All entries below are to be set down again exactly as given.

----

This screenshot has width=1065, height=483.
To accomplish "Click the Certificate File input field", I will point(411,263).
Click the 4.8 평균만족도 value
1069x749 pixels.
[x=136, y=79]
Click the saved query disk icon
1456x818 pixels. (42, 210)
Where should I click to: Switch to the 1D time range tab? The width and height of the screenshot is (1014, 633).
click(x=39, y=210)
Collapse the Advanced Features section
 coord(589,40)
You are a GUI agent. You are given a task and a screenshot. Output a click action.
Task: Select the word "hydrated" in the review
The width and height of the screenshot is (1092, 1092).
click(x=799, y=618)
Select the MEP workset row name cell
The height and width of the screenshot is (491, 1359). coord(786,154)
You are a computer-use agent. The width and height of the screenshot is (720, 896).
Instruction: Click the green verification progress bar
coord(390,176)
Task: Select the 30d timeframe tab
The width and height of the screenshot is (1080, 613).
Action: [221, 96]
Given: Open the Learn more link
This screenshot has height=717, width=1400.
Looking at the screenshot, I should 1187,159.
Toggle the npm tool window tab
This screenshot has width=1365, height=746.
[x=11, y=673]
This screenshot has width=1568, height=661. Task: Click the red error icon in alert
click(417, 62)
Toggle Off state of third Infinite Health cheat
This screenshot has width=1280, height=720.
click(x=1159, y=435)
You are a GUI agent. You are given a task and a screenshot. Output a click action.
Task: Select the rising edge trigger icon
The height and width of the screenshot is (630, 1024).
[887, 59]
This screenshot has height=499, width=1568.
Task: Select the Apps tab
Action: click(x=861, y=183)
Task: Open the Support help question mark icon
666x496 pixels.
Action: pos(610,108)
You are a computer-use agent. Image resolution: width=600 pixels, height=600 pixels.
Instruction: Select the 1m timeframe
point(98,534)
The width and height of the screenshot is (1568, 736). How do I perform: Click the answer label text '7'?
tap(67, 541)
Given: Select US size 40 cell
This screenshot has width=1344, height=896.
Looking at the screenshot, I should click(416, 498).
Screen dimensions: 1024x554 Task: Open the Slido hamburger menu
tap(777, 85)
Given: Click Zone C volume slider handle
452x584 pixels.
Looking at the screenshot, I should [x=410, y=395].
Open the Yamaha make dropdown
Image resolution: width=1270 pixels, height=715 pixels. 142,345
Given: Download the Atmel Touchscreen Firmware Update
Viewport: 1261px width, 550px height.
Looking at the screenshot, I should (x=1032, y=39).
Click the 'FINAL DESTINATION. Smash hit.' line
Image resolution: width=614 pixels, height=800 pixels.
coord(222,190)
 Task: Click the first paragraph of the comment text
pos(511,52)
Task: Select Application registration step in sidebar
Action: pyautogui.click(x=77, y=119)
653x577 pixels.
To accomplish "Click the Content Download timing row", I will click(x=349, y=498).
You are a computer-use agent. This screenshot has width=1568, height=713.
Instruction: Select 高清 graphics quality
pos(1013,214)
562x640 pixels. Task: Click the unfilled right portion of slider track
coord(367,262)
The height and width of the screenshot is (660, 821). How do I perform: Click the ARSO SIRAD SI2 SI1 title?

----

*ANSWER BOX:*
This screenshot has width=1065, height=483.
To accomplish "Click the Certificate File input field", I will point(411,263).
Click the 4.8 평균만족도 value
1069x749 pixels.
[x=136, y=79]
Click the saved query disk icon
1456x818 pixels. (42, 210)
Where should I click to: Switch to the 1D time range tab? The width and height of the screenshot is (1014, 633).
click(x=39, y=210)
Collapse the Advanced Features section
 coord(589,40)
You are a GUI agent. You are given a task and a screenshot. Output a click action.
Task: Select the word "hydrated" in the review
The width and height of the screenshot is (1092, 1092).
click(x=799, y=618)
Select the MEP workset row name cell
The height and width of the screenshot is (491, 1359). coord(786,154)
You are a computer-use agent. The width and height of the screenshot is (720, 896).
Instruction: Click the green verification progress bar
coord(390,176)
Task: Select the 30d timeframe tab
The width and height of the screenshot is (1080, 613).
Action: [221, 96]
Given: Open the Learn more link
This screenshot has height=717, width=1400.
Looking at the screenshot, I should 1187,159.
Toggle the npm tool window tab
This screenshot has width=1365, height=746.
[x=11, y=673]
This screenshot has width=1568, height=661. Task: Click the red error icon in alert
click(417, 62)
Toggle Off state of third Infinite Health cheat
This screenshot has width=1280, height=720.
click(x=1159, y=435)
You are a GUI agent. You are given a task and a screenshot. Output a click action.
Task: Select the rising edge trigger icon
The height and width of the screenshot is (630, 1024).
[887, 59]
This screenshot has height=499, width=1568.
Task: Select the Apps tab
Action: click(x=861, y=183)
Task: Open the Support help question mark icon
666x496 pixels.
Action: pos(610,108)
You are a computer-use agent. Image resolution: width=600 pixels, height=600 pixels.
Instruction: Select the 1m timeframe
point(98,534)
The width and height of the screenshot is (1568, 736). How do I perform: Click the answer label text '7'?
tap(67, 541)
Given: Select US size 40 cell
This screenshot has width=1344, height=896.
Looking at the screenshot, I should click(416, 498).
Screen dimensions: 1024x554 Task: Open the Slido hamburger menu
tap(777, 85)
Given: Click Zone C volume slider handle
452x584 pixels.
Looking at the screenshot, I should [x=410, y=395].
Open the Yamaha make dropdown
Image resolution: width=1270 pixels, height=715 pixels. 142,345
Given: Download the Atmel Touchscreen Firmware Update
Viewport: 1261px width, 550px height.
Looking at the screenshot, I should (x=1032, y=39).
Click the 'FINAL DESTINATION. Smash hit.' line
Image resolution: width=614 pixels, height=800 pixels.
coord(222,190)
 Task: Click the first paragraph of the comment text
pos(511,52)
Task: Select Application registration step in sidebar
Action: pyautogui.click(x=77, y=119)
653x577 pixels.
To accomplish "Click the Content Download timing row", I will click(x=349, y=498).
You are a computer-use agent. This screenshot has width=1568, height=713.
Instruction: Select 高清 graphics quality
pos(1013,214)
562x640 pixels. Task: Click the unfilled right portion of slider track
coord(367,262)
The height and width of the screenshot is (660, 821). How do I perform: Click the ARSO SIRAD SI2 SI1 title?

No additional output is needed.